-- Supplied data follows --

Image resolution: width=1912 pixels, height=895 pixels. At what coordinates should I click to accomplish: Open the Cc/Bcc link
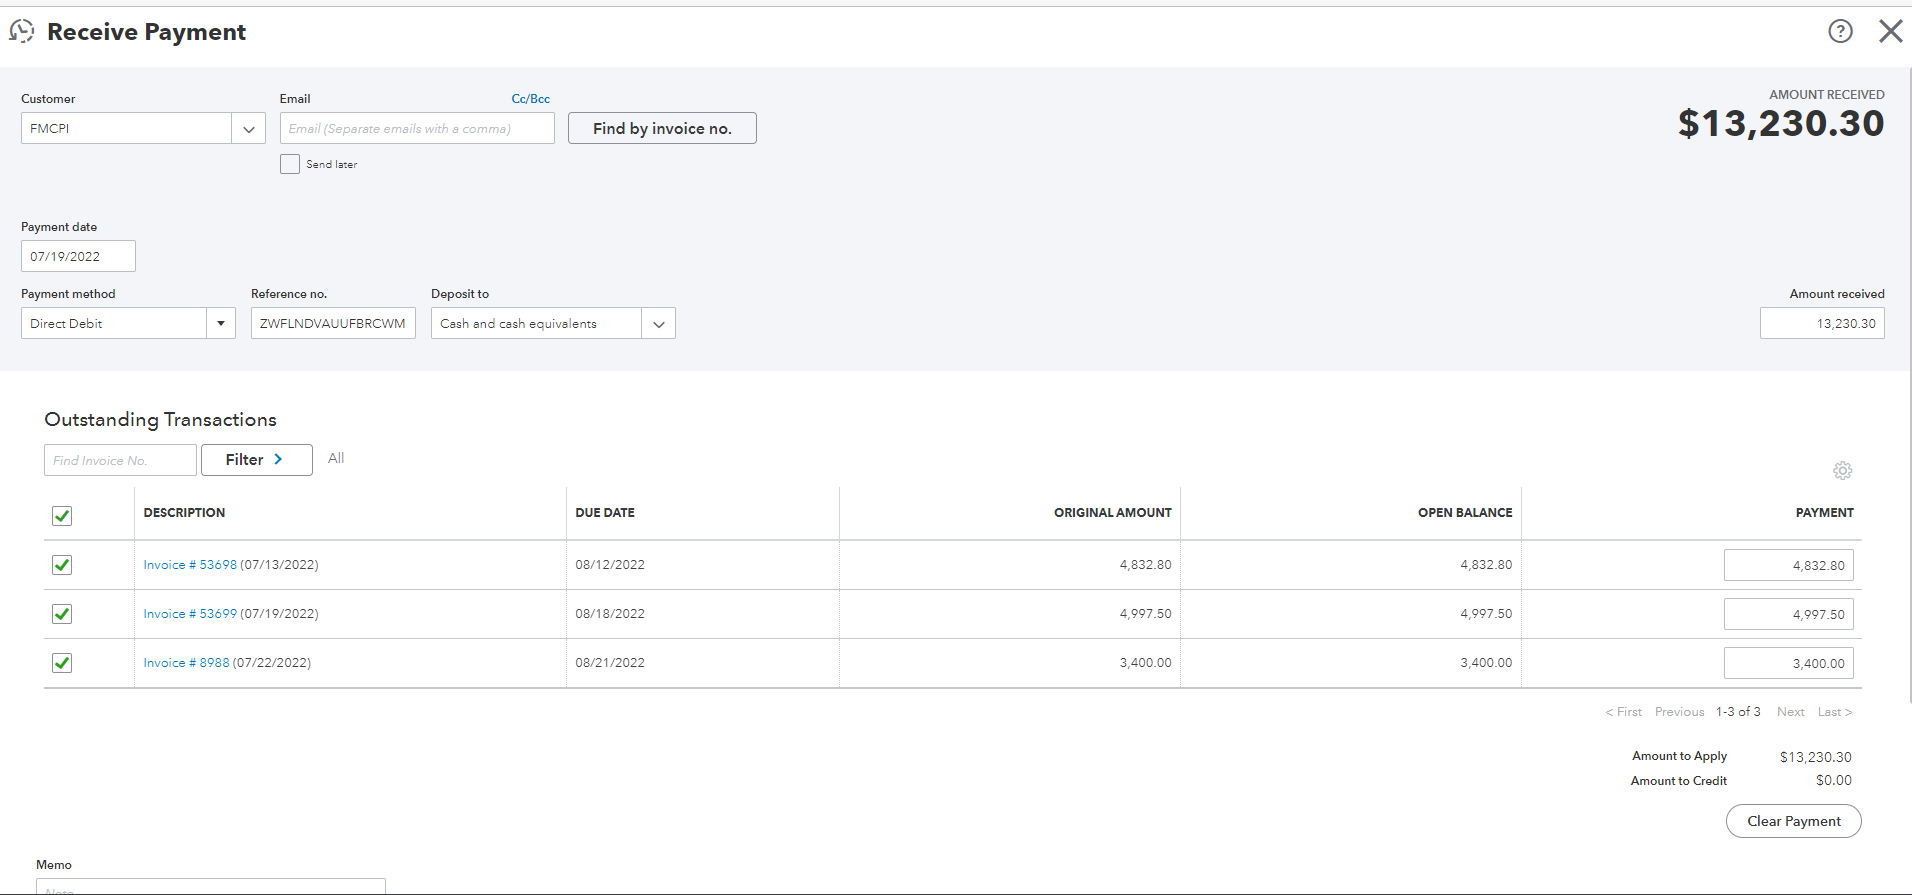tap(530, 99)
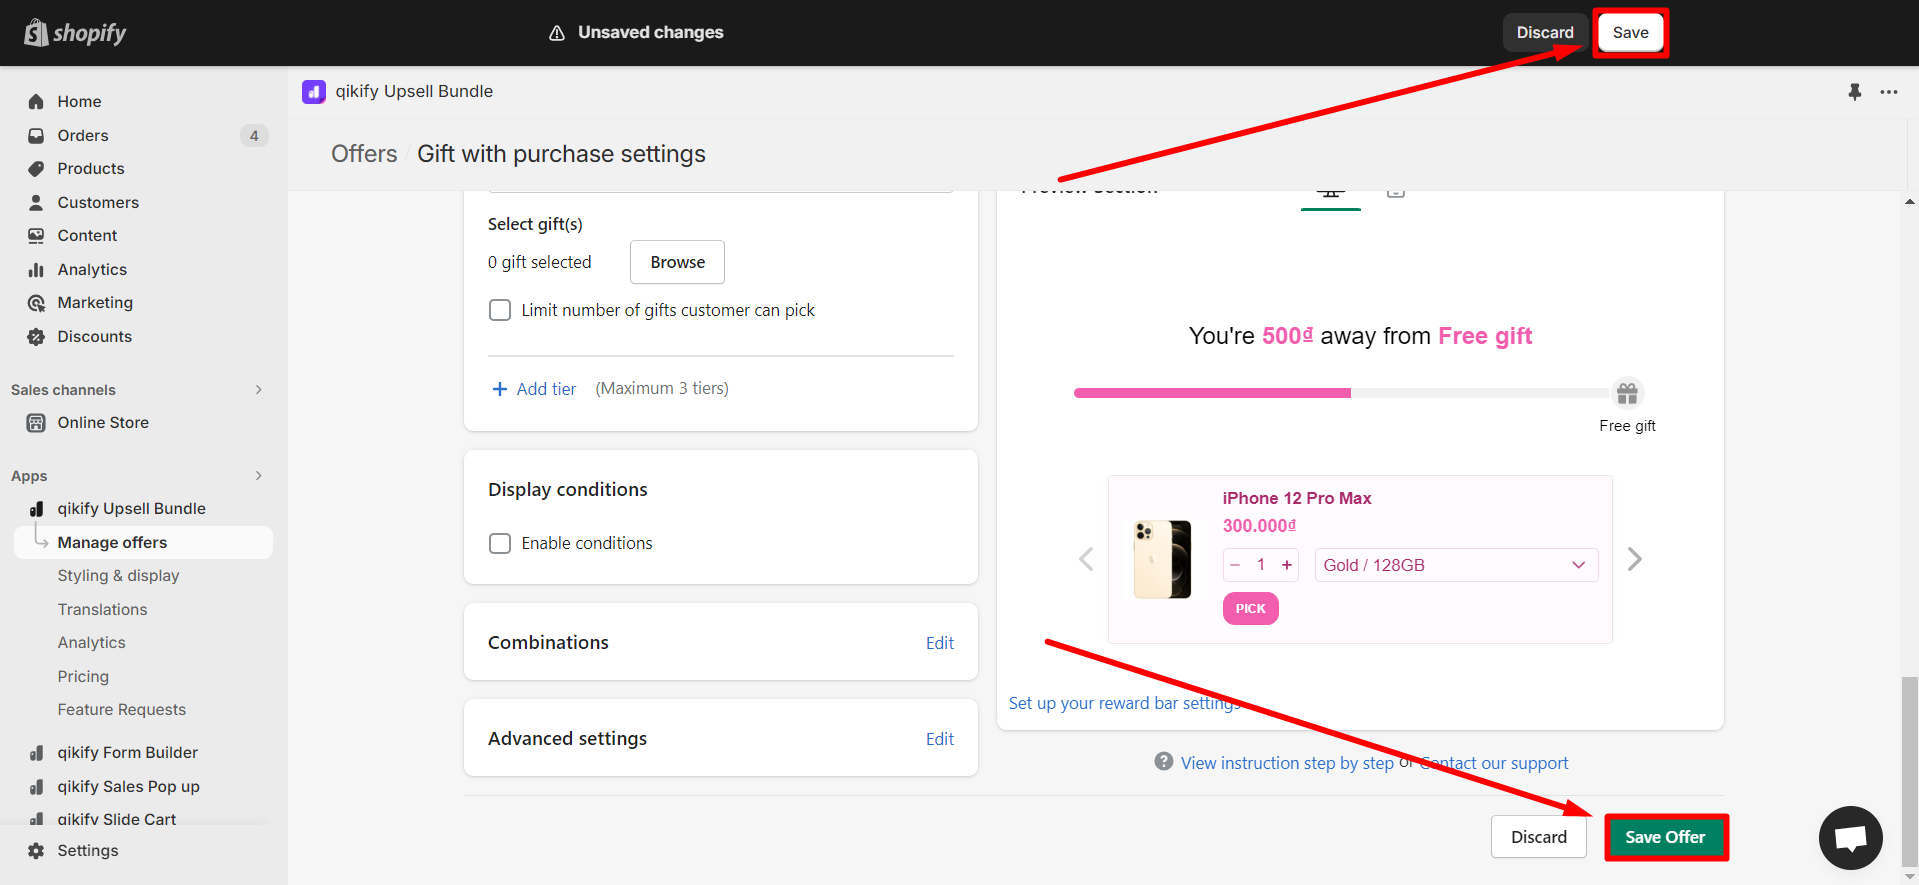The image size is (1919, 885).
Task: Open the chat support bubble icon
Action: [1850, 838]
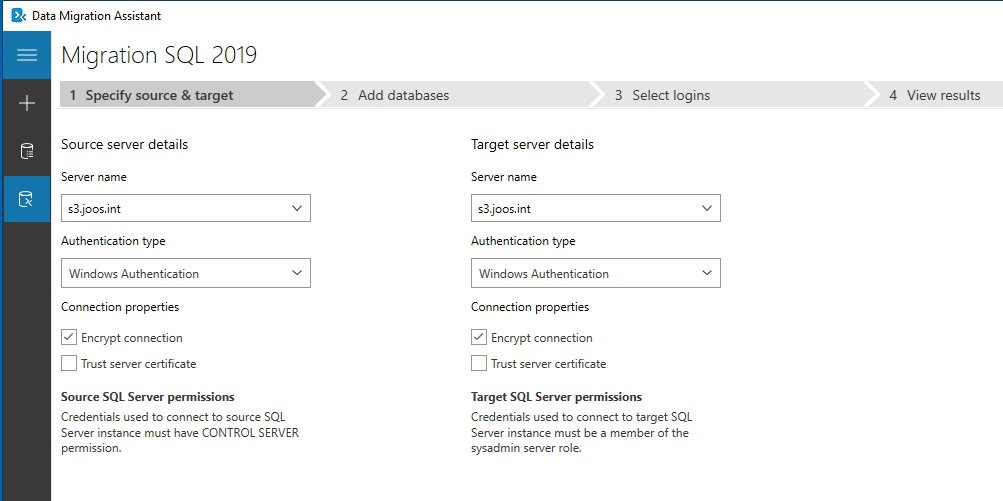Toggle target Encrypt connection checkbox
Screen dimensions: 1003x501
[x=479, y=338]
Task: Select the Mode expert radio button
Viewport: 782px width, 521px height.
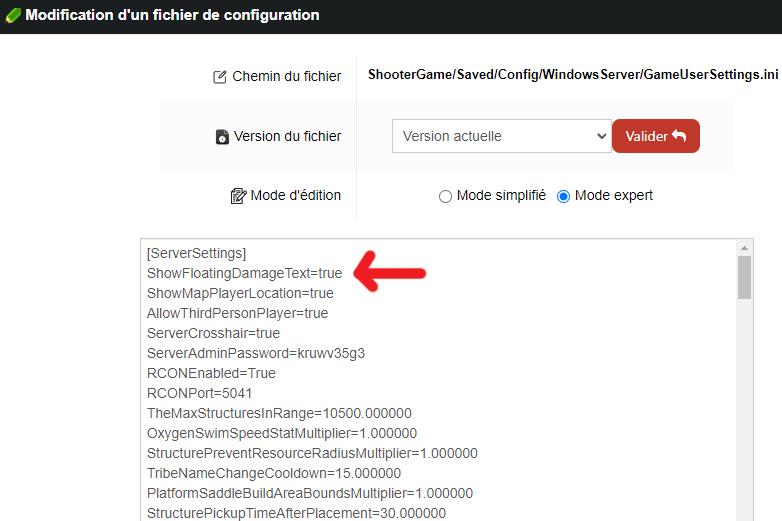Action: [x=563, y=196]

-- Supplied data concluded --

*Work order*
Reproduce the records in full, exactly as they appear, and show none of the pictures.

*Output for this exercise*
Image resolution: width=1912 pixels, height=895 pixels. At what coordinates should I click to accomplish: Open the Cc/Bcc link
tap(530, 99)
The image size is (1919, 885).
Task: Open the chat support bubble icon
Action: [1850, 838]
Toggle target Encrypt connection checkbox
Screen dimensions: 1003x501
[x=479, y=338]
Task: Select the Mode expert radio button
Viewport: 782px width, 521px height.
Action: [x=563, y=196]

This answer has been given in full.